About me
My name’s Karl Cheng, and I’m a final year student and academic tutor studying Actuarial Studies & Computer Science at UNSW Sydney.
I’m always on the lookout for new ways to do things, and I love to learn about a wide variety of subjects and how they apply to the real world. It’s especially motivating when my work is actually able to help others, as well as being appreciated for my efforts. I also find it useful to be interested in the general field of the subject I’m learning about.
Experience
University of New South Wales (Sep 2019 – present)
Academic Teacher (Casual)
- Delivered engaging lessons about systems design and algorithms to classes of 20-24 students
- Developed course material to help cater for learning styles and support fundamental concepts
- Provided inquisitive feedback and troubleshooting during personalised HELP sessions
Zip Co Limited (Jan 2020 – Mar 2020)
Mobile Tech Intern
- Supported agile team in the development of the Zip Android application in Kotlin
- Coordinated with product team to suggest, implement and document app improvements
- Troubleshooted multiple high priority issues, including a key analytics tracking bug involving multiple third-party libraries
- Implemented key ‘refer a friend’ growth feature, interfacing with AWS cloud services
Google Summer of Code participant with Babel (May 2017 – Aug 2017)
Software Developer Intern
- Software used by over 17 million users/month and major firms (Facebook, PayPal, Netflix)

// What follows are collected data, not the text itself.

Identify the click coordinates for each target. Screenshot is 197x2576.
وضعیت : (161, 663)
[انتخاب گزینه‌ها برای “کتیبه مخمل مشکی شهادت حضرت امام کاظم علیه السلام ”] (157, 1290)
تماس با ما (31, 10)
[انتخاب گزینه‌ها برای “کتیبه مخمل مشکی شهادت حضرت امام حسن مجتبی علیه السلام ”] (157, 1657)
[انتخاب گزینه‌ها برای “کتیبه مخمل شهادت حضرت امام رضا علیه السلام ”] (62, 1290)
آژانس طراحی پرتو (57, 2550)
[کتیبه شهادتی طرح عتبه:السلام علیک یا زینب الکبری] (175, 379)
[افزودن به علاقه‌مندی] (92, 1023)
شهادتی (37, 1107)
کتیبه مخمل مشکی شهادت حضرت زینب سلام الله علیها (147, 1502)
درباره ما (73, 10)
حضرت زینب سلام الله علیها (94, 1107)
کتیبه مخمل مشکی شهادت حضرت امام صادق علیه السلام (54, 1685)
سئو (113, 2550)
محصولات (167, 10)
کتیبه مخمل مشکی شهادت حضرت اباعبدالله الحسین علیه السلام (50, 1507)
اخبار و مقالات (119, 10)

- Implemented new JavaScript standard feature proposals for major new release (Babel 7)
- Collaborated with QA team to develop regression tests to reduce non-compliance issues
Skills and Interests
In my free time I:
- Try to find interesting objects or locations to photograph.
- Go to tennis classes on the weekend to stay active.

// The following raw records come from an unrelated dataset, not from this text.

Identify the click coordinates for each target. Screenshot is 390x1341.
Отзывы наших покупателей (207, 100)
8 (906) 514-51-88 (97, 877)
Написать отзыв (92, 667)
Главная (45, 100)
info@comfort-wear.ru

- Create various websites and applications in JavaScript, HTML and CSS.
- Contribute to the Linux community by updating software repository packages.
Programming
My favourite programming language is JavaScript, followed closely by Python (it would be if I could use it client-side). I’m currently learning how to use Rust, which requires quite a different mindset, but its unique model does make it quite pleasant to use once you get the hang of it.
You can see a few of my works in my portfolio.
How I got started
I first started developing at school with VB6, where I created various GUI boxes using exercises given by my teacher. I didn’t find it too interesting and found the syntax rather cumbersome.
A year and a half later, I was looking at an online game and found that Firebug show various variables that could be edited via a graphical interface on the “DOM” tab. Eventually I figured out that you could use the dot notation syntax to access and assign to these variables which controlled how the game worked, and that this was part of JavaScript.
This led to me learning JavaScript, first developing a simple script:
setInterval(function () { testAutopilot(); }, 1000);
function testAutopilot() {
if (ges.aircraft.animationValue.aroll > 0.5) {
controls.roll = 0.03;
}
else if (ges.aircraft.animationValue.aroll < -0.5) {
controls.roll = -0.03;
}
else {
controls.roll = 0;
}
}
From there I developed the code further, adding various features until I was able to release the code as an extension for Google Chrome, which exists today as Autopilot++.